**EXERCISE OBJECTIVE**
Will you write out the data exactly, excluding every picture?

[Excerpts from a dataset]

>>>>>

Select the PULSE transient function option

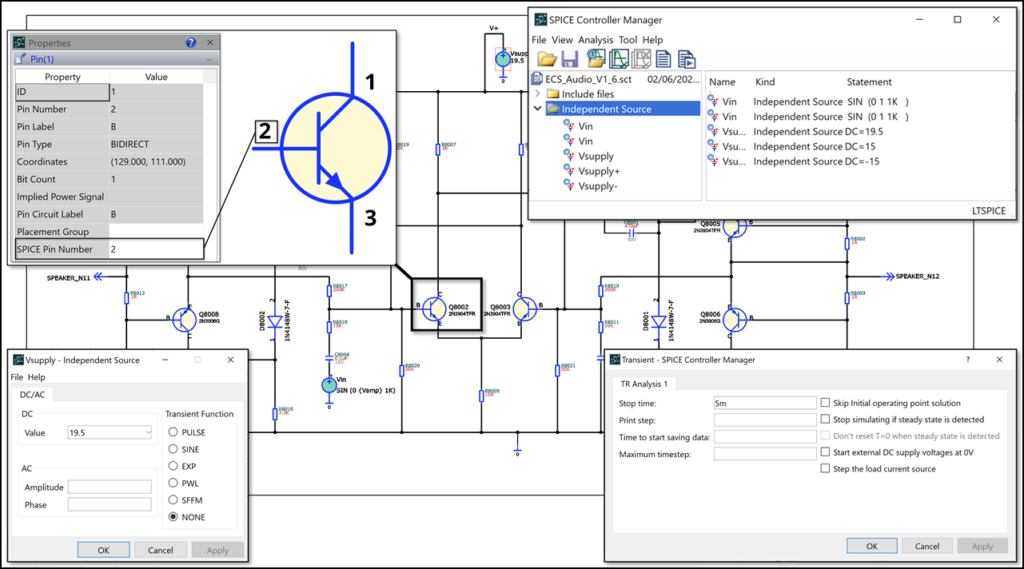pos(174,432)
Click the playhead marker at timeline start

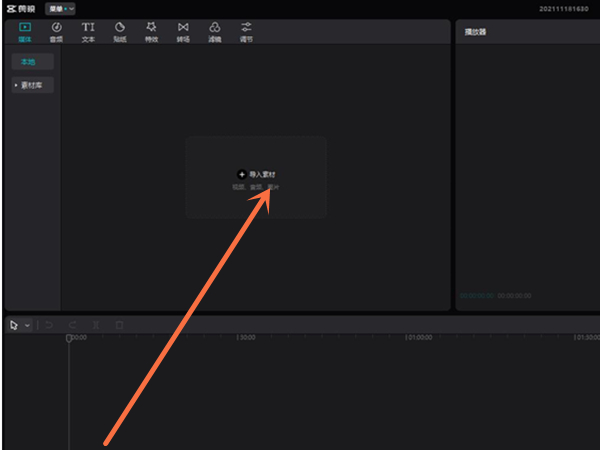click(69, 339)
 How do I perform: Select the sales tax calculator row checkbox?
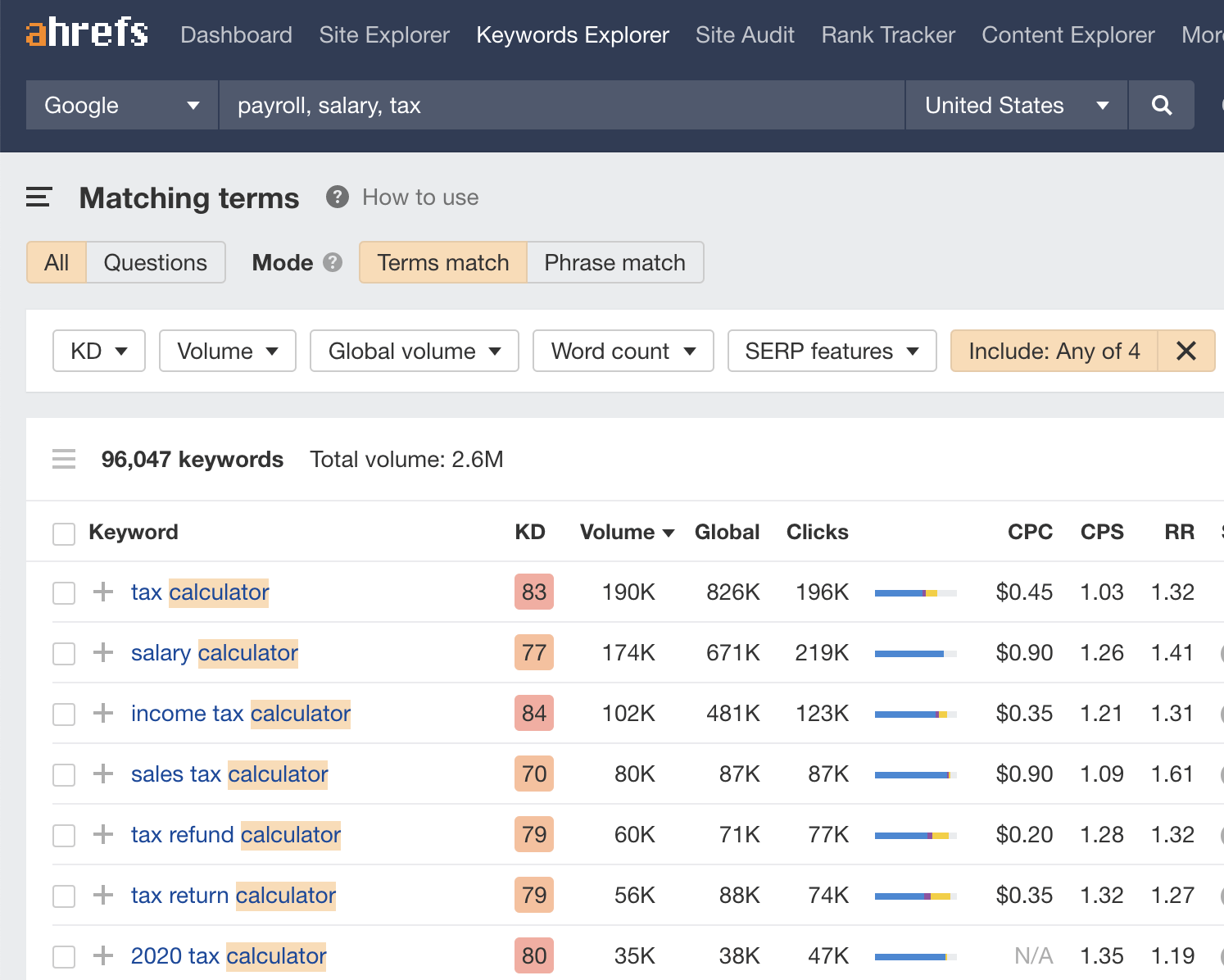click(x=64, y=774)
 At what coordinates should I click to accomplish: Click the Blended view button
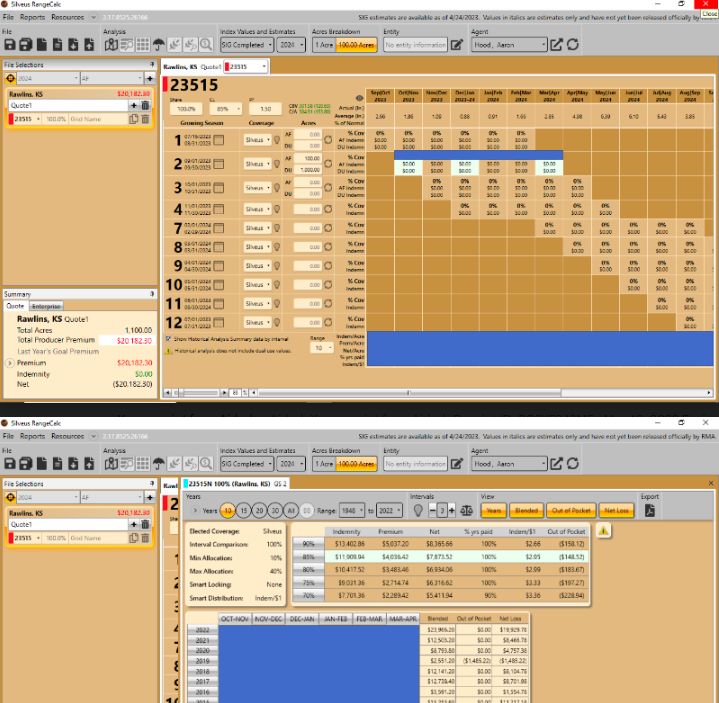pos(526,510)
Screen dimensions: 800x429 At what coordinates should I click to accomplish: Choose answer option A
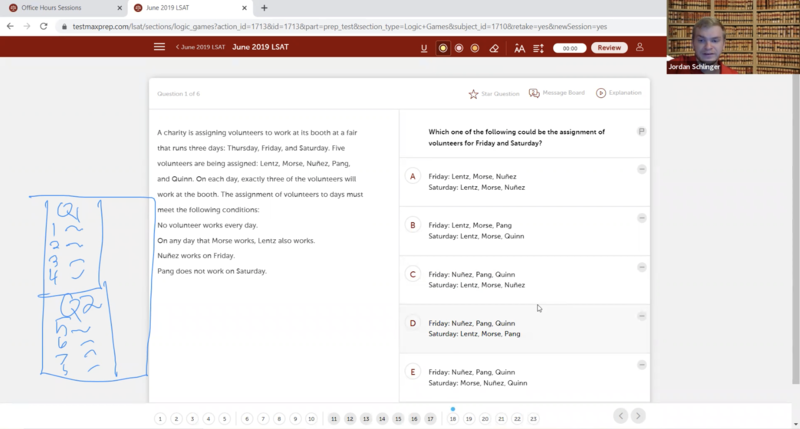pos(412,176)
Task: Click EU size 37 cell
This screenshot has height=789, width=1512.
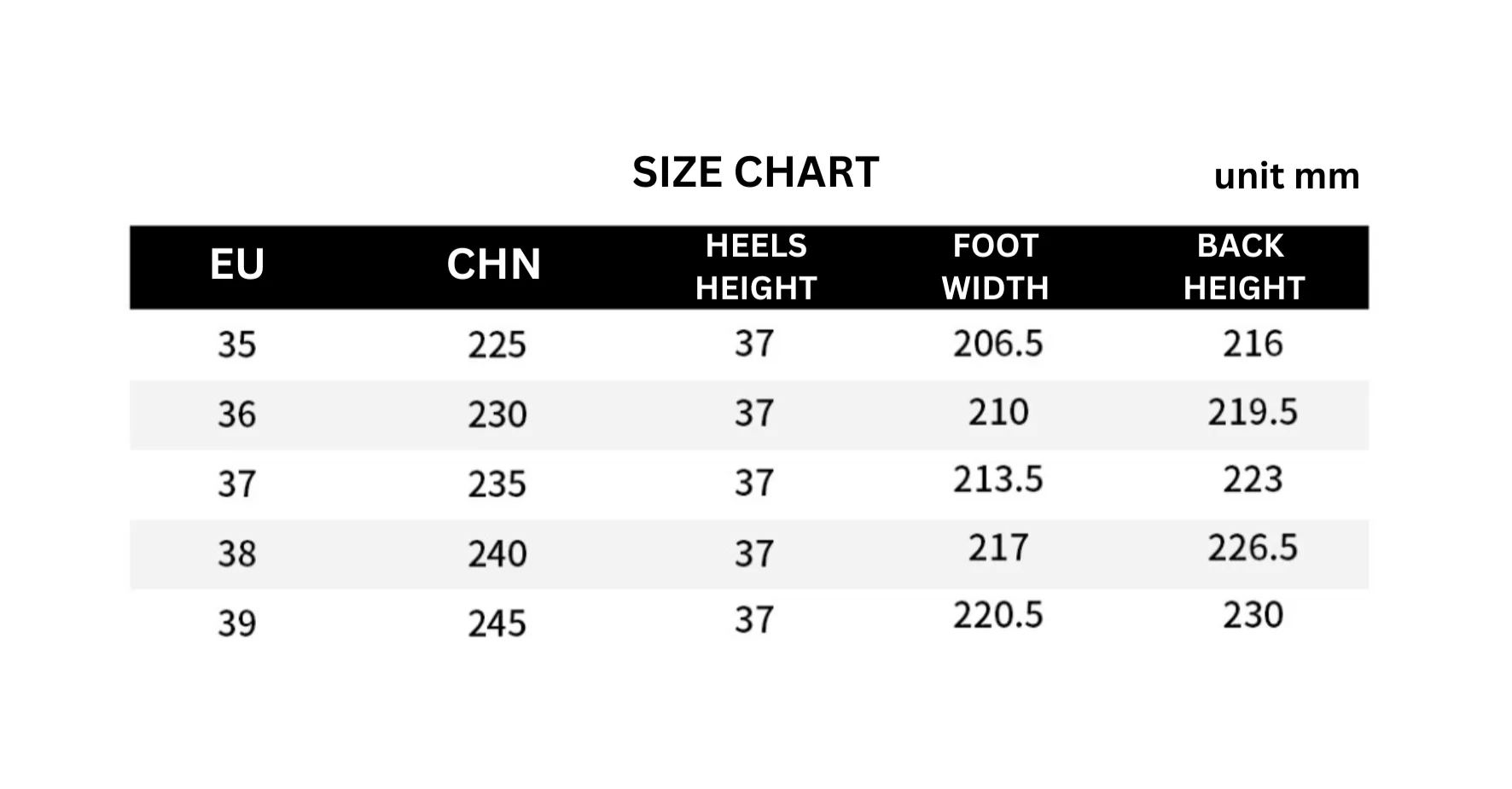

<<<<<

**RESPONSE TO THE TASK**
Select the PULSE transient function option

pos(174,432)
Click the playhead marker at timeline start

click(69, 339)
 How do I perform: Select the sales tax calculator row checkbox?
click(x=64, y=774)
 At what coordinates should I click to accomplish: Click the Blended view button
pos(526,510)
Screen dimensions: 800x429 At what coordinates should I click to accomplish: Choose answer option A
pos(412,176)
Task: Click EU size 37 cell
This screenshot has height=789, width=1512.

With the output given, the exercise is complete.